U.S. Index Futures Fluctuate After Stock Slump as VIX Crosses 50
U.S. stock-index futures fluctuated after a rout that on Monday sent the Dow Jones Industrial Average to its worst-ever point plunge. E-mini futures on the S&P 500 Index expiring in March dropped 0.3 percent as of 7:36 a.m. in New York, after earlier erasing a slide of 3 percent to rise as much as 1.4 percent. Those on the Dow fell 1 percent, while Nasdaq 100 Index contracts slipped 0.2 percent. The Cboe Volatility Index climbed as much as 35 percent, poised for its highest close since March 2009. “The correction and its severity could attract some buyers, especially if the selloff carries on for the rest of this week,” said Mohamad Al Hajj, an equity strategist at the research arm of investment bank EFG-Hermes Holding Co. in Dubai. “The SPX is down around 8 percent from the Jan. 26 peak, futures markets seem to be very volatile as well. Volatility will probably remain elevated as eyes will be on the Fed March meeting.”

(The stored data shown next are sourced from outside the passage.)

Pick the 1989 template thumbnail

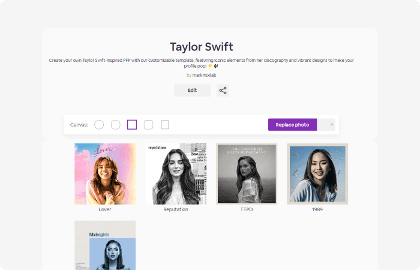click(317, 174)
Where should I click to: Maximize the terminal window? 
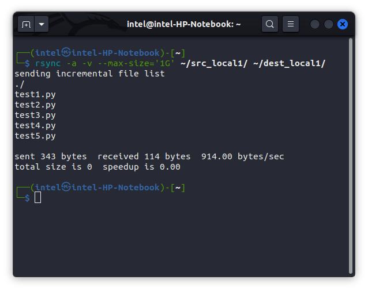pos(329,24)
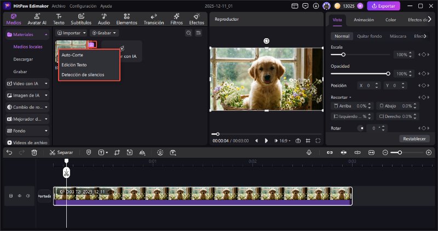Mute the video track audio
Screen dimensions: 438x231
(x=28, y=196)
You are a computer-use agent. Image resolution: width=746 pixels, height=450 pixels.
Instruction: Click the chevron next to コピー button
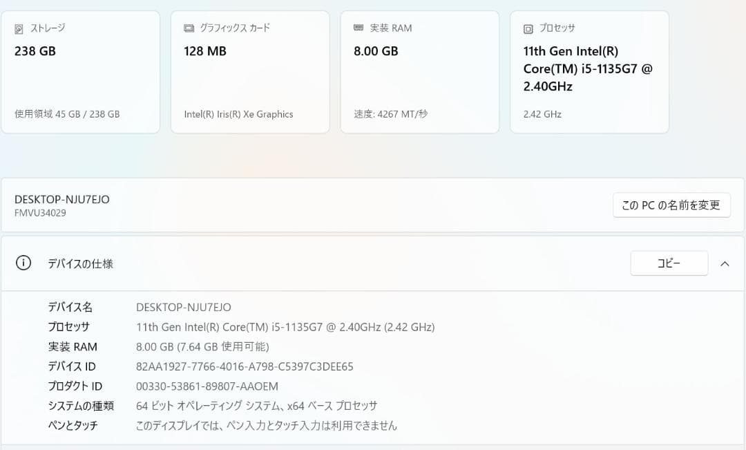coord(725,263)
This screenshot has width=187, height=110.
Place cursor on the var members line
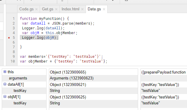61,57
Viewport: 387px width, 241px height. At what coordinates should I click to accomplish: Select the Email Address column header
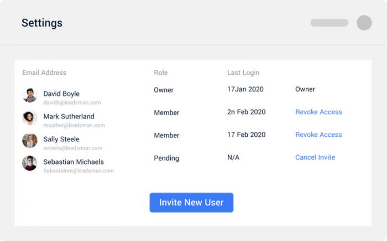44,73
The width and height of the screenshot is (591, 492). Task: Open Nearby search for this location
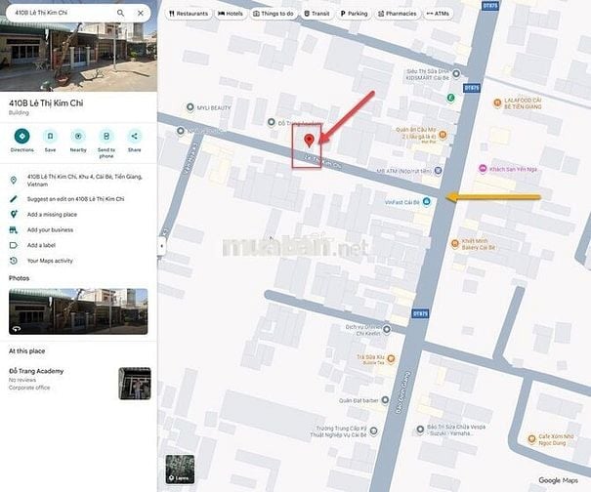(x=78, y=136)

Dollar climbs as world stock markets slide further
Currency markets showed far less of the panic movements gripping equities on Tuesday, with the dollar gaining slightly and traditional safe haven currencies like the Swiss Franc and the Japanese yen struggling to hold on to earlier gains. The sell-off across world stock markets sent investors rushing into the dollar on Monday, helping the U.S. currency bounce amid a period of prolonged weakness against the euro, British pound and commodity-linked currencies. But in early European trading on Tuesday the moves were less pronounced. The dollar rose slightly, including against the euro, with the single currency 0.1 percent lower at $1.2358, down from the daily high of $1.2435. The yen, which tends to attract investors at times of market stress, rose but gains were muted. The Japanese currency was up just 0.2 percent against the dollar by 1157 GMT,, having earlier climbed as much as 0.7 percent to hit a one-week high.

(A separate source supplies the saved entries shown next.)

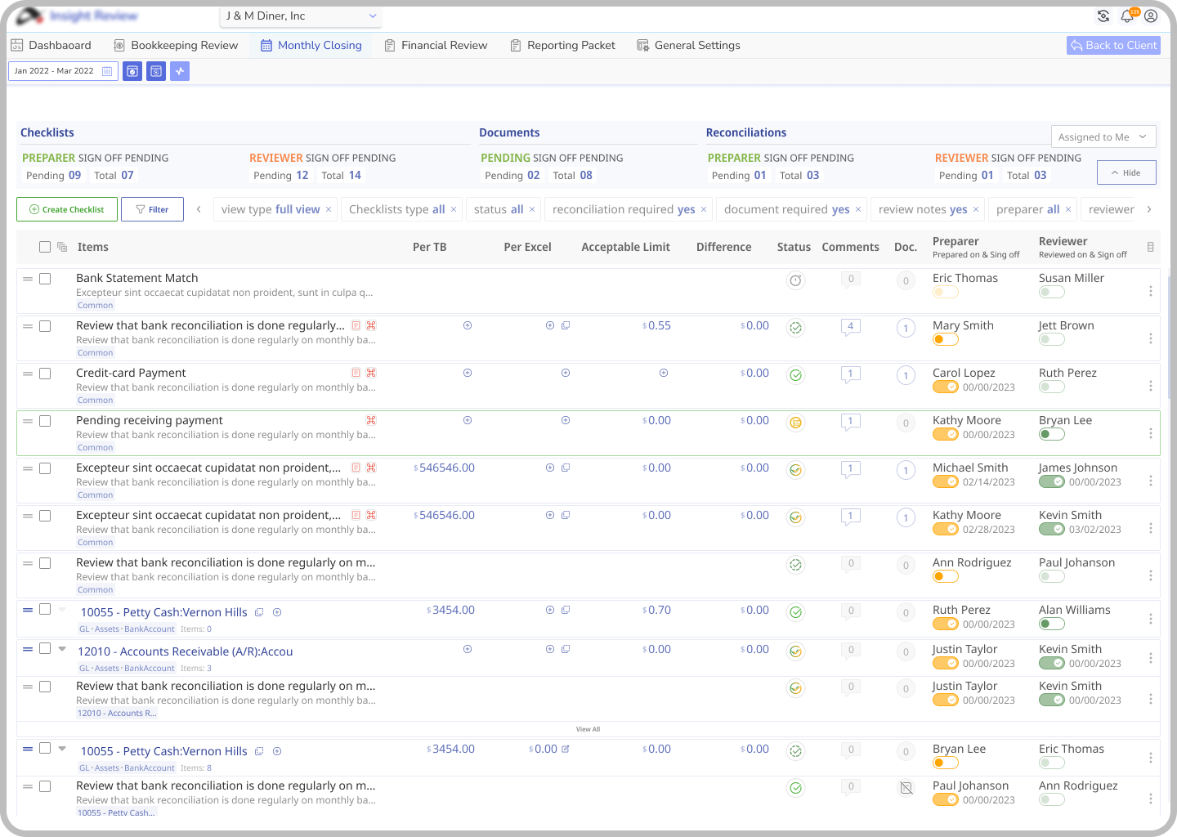Remove the status all filter chip

tap(532, 209)
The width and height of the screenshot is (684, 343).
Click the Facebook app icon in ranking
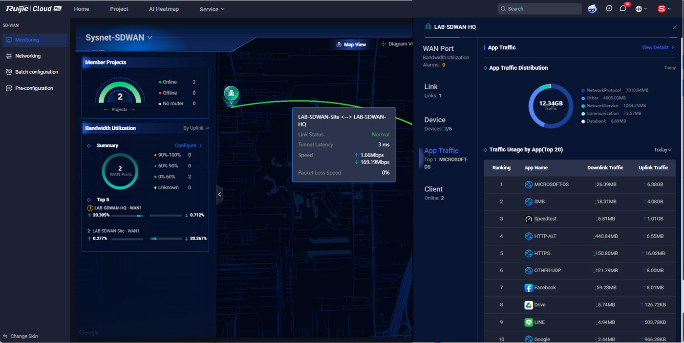pyautogui.click(x=528, y=288)
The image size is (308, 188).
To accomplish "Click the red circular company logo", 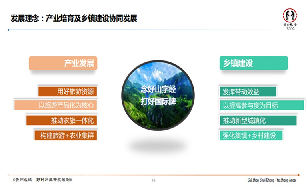I will (x=290, y=16).
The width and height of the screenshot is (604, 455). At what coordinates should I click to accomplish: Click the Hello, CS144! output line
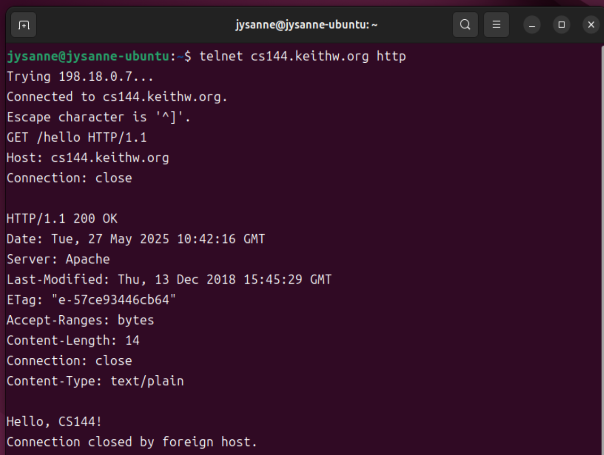(x=54, y=421)
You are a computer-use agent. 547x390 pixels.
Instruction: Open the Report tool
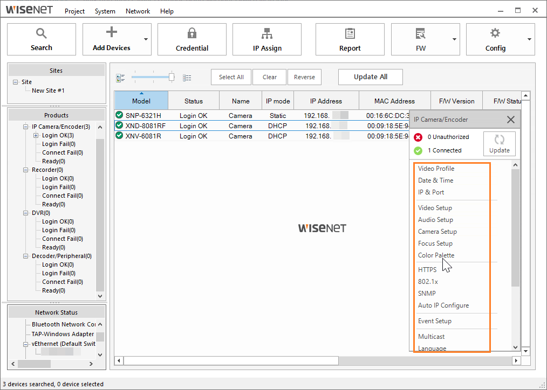click(x=350, y=39)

U.K. Consumer Spending Rises as Cost of Essential Items Climbs
U.K. shoppers boosted spending in January as they paid more for essential purchases. Consumer spending climbed 3.9 percent from a year earlier, Barclaycard said in a report on Tuesday, an increase driven by higher prices and supermarket purchases. In a separate survey, the British Retail Consortium also cited higher food prices as it reported a 0.6 percent increase in like-for-like retail sales last month. Spending flagged in the latter half of 2017 as the pound’s drop since the Brexit vote pushed up the inflation rate. The reports Tuesday indicate some resilience as the initial hit from the vote subsides, tying in with surveys in January showing increased confidence among consumers and businesses. Official data also indicated growth and employment ended the year on a firmer-than-expected footing. Coupled with above-target inflation, the somewhat brighter outlook has raised speculation that the Bank of England may raise interest rates again as soon as May after the first hike in a decade last year. Still, the reports also suggest that consumer optimism isn’t pervasive. Barclaycard’s survey showed a drop in confidence in the economy, with almost half of respondents concerned that Brexit talks will leave them worse off. Both noted struggles in discretionary spending as Britons cut back on non-essential purchases.

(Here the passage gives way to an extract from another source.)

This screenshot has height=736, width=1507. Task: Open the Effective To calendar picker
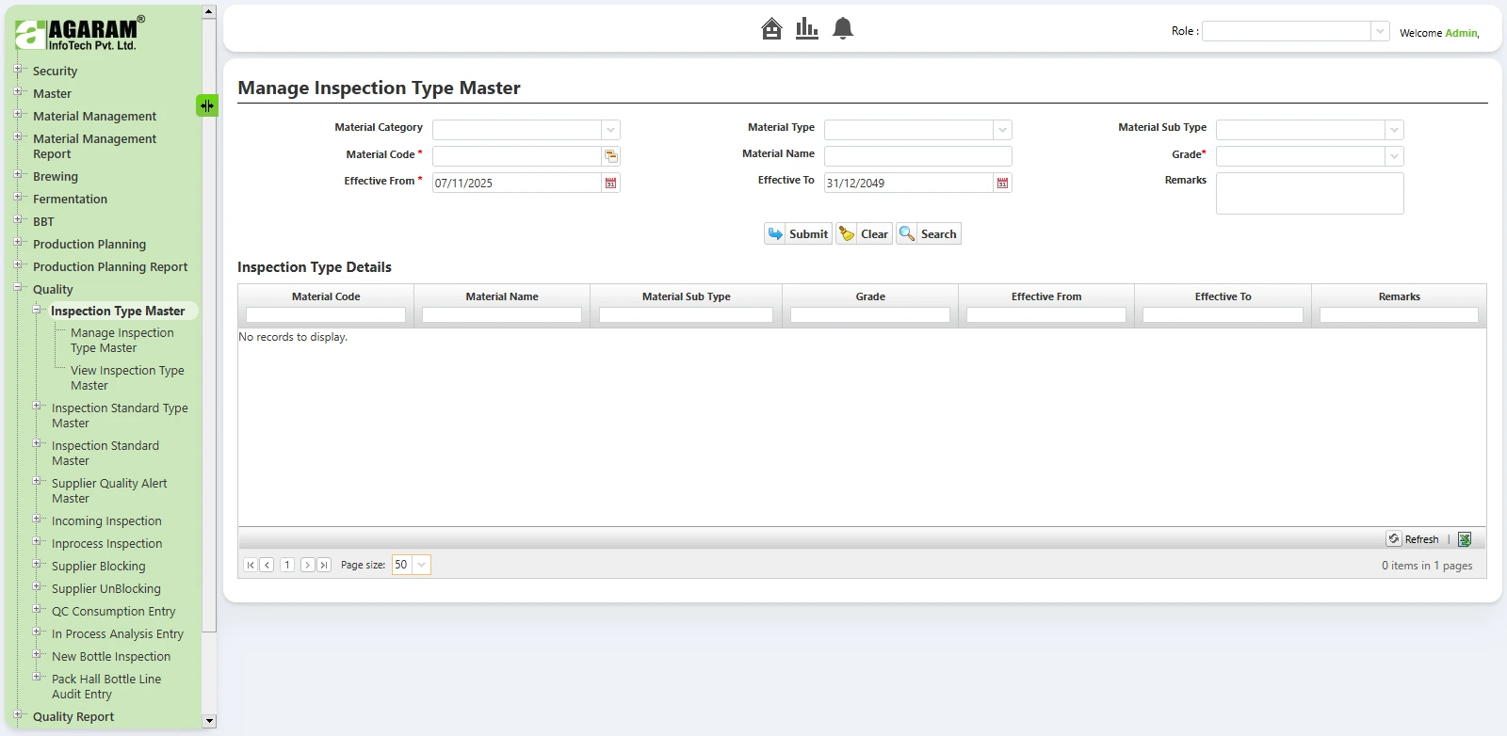coord(1002,184)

Asian Stocks Took Their Cues From the U.S, Wiping Out 2018 Gains
Asian equity markets tend to track what happens in the U.S. more than most, and Tuesday was no exception. Just a few hours after the late-in-the-day plunge that saw the Dow Jones Industrial Average slide as much as 6.3 percent, bourses over the other side of the world started to open, taking their cue from New York to provide Asian traders with their own white-knuckle ride. By the end of Tuesday, Japan’s Nikkei 225 Stock Average — more closely correlated with the U.S. than other markets in the region — had entered a correction, while the Hang Seng Index in Hong Kong was down the most since 2015, as gauges of volatility throughout Asia spiked. As U.S. index futures signalled another session of pain ahead there, the MSCI Asia Pacific Index was down 3.5 percent as of 4:25 p.m. in Hong Kong, concluding a three-day rout that erased an advance this year that topped 8 percent. “This is a test of nerves,” said John Padilla, head of equities at Metropolitan Bank & Trust Co. in Manila. “But if you look through the chaos valuations have become reasonable so it’s a good opportunity for the strong-hearted. The bias has been for investors to stay cautious and wait for the selloff to blow over.”